What are the benefits of running very slowly?
A very slow, effortless run with an intensity of around 65% is propagated time and again. Is this beneficial?
The literature considers the aforementioned 65% to be the lowest threshold for «slow running». These slow runs (often referred to as GA1 runs), however, are not only restricted to a «sacred» intensity but have a certain bandwidth. During long runs, the pulse meanwhile lies between 65% and 80% of the maximum heart rate, which means you can also run a little faster to achieve the same result if you think 65% is too slow.
What’s more: if you exercise within the above-mentioned bandwidth, these «slow» runs are very effective and indispensable when it comes to your long-term performance development. The body makes more blood to transport oxygen more efficiently and the number of energy power plants in the muscle cells increases, so they become even more effective. New capillaries (small blood vessels) ensure that the blood and thus also more oxygen can get everywhere in the muscles.

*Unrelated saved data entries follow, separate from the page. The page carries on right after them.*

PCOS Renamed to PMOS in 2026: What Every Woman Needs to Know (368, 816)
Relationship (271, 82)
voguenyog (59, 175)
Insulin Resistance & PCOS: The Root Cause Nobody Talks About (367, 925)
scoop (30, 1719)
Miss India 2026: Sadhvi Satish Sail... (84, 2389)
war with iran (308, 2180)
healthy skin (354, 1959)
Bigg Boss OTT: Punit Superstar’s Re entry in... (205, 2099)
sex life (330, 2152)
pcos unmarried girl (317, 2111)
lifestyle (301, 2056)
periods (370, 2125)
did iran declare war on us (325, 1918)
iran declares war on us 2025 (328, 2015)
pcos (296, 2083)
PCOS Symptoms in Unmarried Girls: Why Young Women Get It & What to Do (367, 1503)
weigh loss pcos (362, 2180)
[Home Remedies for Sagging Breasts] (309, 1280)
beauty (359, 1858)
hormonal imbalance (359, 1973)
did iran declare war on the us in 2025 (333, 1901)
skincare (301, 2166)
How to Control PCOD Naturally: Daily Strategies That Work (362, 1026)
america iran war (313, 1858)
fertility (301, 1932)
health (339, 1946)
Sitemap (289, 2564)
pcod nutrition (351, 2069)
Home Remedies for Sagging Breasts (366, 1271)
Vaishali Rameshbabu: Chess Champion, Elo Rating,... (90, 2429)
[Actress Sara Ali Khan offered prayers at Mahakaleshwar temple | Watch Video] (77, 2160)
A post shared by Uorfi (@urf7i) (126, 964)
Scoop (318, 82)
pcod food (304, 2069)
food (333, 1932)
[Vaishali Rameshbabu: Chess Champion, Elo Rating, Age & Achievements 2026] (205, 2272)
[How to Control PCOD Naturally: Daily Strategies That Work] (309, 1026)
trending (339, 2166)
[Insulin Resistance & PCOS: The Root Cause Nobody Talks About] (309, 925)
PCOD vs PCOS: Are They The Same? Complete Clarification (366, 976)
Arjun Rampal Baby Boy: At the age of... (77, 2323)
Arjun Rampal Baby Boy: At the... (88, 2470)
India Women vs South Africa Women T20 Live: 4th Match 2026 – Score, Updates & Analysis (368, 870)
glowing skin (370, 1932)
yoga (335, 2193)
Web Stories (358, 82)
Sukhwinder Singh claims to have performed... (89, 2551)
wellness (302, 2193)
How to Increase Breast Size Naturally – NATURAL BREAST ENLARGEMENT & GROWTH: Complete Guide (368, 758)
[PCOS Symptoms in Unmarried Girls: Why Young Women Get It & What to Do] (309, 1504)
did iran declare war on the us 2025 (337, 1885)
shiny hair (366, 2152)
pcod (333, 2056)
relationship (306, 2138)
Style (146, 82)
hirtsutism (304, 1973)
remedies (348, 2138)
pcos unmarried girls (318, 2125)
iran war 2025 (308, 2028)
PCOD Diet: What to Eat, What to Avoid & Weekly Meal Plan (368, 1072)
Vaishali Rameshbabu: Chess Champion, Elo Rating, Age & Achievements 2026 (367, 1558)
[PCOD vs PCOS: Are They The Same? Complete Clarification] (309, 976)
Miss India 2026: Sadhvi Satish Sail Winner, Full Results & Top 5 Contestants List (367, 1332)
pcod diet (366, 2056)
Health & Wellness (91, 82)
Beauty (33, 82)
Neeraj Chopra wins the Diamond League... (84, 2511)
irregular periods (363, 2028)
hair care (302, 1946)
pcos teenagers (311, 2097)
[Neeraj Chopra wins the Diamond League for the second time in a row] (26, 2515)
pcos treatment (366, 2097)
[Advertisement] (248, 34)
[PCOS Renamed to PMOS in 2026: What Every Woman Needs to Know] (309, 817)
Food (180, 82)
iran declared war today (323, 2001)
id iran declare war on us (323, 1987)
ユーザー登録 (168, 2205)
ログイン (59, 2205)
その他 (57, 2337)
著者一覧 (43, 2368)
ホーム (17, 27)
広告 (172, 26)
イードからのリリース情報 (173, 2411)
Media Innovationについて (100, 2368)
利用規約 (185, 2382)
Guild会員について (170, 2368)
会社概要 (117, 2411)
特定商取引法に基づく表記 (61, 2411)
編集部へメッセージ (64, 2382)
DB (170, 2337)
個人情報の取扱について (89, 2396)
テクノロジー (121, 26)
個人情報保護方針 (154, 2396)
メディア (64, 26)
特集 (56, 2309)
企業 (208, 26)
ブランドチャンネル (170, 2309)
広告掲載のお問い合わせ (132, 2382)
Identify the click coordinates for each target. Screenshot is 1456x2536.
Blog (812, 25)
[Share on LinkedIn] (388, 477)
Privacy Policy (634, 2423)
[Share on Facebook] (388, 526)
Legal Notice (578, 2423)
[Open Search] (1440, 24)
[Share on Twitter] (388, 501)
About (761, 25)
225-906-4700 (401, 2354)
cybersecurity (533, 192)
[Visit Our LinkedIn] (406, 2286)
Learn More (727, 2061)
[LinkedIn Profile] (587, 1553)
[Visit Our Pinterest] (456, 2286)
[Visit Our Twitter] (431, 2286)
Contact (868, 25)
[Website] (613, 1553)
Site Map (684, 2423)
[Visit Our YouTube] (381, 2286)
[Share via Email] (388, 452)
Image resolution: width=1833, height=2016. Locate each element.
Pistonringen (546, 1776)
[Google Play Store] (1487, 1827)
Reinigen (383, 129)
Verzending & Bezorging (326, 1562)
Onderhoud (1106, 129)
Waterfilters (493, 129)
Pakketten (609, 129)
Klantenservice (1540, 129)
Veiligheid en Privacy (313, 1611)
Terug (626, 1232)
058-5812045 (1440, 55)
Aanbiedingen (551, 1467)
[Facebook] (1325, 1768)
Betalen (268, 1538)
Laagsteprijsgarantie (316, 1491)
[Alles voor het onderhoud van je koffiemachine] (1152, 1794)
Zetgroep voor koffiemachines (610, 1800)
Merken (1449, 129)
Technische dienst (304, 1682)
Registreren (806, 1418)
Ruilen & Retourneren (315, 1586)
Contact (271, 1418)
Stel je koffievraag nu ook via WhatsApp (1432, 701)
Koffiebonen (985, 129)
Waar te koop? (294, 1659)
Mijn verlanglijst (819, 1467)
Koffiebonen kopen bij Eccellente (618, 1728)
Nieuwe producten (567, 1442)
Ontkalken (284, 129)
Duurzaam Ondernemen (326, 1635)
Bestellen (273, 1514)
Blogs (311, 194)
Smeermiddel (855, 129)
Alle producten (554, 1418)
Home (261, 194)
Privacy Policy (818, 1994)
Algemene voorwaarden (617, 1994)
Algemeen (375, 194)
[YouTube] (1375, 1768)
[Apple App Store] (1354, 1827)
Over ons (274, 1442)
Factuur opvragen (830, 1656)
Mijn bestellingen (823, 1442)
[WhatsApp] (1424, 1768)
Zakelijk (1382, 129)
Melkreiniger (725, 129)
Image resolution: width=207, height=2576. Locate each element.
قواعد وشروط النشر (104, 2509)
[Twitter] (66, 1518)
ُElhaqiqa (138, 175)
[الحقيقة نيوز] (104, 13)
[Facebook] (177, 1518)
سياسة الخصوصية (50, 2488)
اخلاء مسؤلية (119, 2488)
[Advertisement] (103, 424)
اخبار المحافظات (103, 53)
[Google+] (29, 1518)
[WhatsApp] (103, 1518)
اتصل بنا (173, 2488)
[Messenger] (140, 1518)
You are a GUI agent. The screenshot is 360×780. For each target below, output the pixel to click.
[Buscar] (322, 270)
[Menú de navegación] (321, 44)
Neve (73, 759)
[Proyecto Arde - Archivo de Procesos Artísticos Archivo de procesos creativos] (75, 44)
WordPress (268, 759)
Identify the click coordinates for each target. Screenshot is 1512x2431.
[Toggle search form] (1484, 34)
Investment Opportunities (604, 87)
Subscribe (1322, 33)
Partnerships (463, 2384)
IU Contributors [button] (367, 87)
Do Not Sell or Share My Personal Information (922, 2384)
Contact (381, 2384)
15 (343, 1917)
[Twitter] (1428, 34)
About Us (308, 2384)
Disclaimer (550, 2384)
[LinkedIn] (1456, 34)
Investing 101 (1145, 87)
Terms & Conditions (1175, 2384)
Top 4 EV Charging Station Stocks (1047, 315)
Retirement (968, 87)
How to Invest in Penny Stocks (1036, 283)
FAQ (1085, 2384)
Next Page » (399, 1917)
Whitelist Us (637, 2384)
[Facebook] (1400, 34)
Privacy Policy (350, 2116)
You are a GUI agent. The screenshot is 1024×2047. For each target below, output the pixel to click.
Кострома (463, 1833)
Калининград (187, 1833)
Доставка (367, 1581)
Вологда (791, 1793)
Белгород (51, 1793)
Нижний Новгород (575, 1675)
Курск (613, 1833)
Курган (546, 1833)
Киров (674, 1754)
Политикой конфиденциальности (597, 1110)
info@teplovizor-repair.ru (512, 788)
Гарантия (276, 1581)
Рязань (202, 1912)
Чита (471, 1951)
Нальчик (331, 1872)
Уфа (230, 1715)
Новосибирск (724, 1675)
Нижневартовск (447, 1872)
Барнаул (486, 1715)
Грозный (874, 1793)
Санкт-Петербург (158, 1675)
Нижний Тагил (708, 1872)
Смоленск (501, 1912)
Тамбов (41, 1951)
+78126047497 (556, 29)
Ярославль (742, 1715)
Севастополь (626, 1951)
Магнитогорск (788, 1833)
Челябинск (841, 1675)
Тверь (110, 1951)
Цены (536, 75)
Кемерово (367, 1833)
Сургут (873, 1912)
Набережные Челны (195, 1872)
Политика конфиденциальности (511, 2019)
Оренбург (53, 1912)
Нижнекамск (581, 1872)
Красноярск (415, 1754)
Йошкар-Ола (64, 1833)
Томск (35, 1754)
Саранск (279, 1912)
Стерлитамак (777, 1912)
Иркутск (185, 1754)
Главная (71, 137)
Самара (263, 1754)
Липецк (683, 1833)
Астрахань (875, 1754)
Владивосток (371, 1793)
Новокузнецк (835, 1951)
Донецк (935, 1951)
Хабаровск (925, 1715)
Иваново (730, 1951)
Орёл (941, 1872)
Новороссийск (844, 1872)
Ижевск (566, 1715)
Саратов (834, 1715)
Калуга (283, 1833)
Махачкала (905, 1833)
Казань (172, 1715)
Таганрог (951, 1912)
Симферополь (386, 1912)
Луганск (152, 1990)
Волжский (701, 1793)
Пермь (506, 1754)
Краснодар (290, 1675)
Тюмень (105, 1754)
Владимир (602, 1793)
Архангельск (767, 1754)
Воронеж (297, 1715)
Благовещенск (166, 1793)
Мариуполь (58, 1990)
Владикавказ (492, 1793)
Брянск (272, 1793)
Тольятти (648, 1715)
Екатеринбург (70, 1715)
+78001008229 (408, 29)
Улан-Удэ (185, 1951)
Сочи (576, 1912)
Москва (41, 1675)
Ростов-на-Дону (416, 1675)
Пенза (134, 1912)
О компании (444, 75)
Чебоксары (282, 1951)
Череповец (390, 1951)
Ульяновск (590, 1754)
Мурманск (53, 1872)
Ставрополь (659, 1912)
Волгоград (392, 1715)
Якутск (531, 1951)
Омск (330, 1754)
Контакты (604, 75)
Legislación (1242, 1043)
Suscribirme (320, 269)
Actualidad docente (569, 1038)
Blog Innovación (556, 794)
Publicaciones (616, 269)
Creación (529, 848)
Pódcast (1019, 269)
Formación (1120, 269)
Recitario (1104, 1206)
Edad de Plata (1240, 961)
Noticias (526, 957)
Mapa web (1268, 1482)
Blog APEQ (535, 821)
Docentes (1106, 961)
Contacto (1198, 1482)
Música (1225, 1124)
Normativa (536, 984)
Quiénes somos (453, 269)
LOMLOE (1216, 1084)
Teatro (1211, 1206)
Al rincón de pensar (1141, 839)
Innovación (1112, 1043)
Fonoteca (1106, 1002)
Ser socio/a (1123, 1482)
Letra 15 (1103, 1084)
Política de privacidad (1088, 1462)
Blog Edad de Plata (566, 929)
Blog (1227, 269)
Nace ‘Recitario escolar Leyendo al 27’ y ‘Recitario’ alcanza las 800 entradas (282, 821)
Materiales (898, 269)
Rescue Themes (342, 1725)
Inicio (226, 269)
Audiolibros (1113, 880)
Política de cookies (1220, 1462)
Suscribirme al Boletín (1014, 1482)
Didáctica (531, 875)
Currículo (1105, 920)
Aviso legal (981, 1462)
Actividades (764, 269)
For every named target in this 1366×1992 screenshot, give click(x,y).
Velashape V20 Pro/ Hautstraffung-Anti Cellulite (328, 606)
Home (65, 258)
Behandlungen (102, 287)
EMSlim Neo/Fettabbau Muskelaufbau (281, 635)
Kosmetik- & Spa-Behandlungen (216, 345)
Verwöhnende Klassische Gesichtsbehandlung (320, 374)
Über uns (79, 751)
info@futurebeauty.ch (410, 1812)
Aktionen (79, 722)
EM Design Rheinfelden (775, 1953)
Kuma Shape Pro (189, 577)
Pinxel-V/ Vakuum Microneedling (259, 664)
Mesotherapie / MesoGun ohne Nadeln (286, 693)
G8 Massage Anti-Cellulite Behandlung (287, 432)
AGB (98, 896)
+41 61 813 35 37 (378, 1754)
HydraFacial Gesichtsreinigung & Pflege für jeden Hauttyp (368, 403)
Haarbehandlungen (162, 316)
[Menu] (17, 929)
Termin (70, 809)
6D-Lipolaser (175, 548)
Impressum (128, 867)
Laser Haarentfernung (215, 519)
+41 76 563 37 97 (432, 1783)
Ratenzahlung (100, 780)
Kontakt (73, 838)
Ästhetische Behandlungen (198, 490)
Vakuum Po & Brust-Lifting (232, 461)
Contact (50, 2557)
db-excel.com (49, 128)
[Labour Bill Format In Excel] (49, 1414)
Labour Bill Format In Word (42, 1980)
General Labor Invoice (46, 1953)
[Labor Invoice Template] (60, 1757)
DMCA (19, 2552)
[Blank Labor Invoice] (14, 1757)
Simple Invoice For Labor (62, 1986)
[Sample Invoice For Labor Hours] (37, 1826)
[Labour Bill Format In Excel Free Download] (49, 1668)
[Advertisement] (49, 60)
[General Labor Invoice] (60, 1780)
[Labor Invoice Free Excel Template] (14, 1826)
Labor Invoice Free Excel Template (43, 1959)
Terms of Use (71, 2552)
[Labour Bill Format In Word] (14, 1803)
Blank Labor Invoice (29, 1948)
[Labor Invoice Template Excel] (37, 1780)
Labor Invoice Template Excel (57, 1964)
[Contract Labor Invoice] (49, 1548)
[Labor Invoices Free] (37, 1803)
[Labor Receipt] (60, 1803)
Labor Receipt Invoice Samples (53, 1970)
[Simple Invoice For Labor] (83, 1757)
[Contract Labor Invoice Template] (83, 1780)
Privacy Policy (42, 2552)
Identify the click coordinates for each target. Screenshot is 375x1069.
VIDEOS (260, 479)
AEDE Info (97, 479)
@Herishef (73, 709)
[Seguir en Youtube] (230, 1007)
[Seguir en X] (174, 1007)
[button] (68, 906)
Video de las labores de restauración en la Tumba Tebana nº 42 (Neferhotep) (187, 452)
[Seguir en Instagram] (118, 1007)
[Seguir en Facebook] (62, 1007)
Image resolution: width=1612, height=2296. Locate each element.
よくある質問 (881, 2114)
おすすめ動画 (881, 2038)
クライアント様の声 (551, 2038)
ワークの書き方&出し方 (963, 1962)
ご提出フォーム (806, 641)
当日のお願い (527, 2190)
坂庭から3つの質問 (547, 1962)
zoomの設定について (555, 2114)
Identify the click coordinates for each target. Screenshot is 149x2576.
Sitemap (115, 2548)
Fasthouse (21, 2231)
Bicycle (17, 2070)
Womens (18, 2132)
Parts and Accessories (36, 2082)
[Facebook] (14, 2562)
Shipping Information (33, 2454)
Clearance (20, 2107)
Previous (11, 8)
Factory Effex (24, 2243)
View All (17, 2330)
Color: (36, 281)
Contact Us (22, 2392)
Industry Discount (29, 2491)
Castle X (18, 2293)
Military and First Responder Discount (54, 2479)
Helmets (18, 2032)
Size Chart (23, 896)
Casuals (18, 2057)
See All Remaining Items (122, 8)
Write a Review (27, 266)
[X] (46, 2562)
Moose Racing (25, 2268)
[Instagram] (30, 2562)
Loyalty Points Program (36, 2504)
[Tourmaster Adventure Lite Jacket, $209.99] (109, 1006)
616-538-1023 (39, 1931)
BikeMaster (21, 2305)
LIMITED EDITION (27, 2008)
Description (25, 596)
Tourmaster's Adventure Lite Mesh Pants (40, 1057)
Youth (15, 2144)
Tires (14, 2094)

The body thus prepares for long sustained loads and learns to work economically. Through these adaptations alone, the body can regenerate faster and is therefore able to process the training loads faster (and needs less time until it is ready for training again). This basic tempo also trains the resistance of the musculoskeletal system. The cartilaginous surfaces, tendons, and ligaments get used to the moderate load and become stronger and more resistant.
And last but not least, long runs done in doses are also a kind of "safety measure" for ensuring you don't overdo it too often and get enough recovery time between the tough units.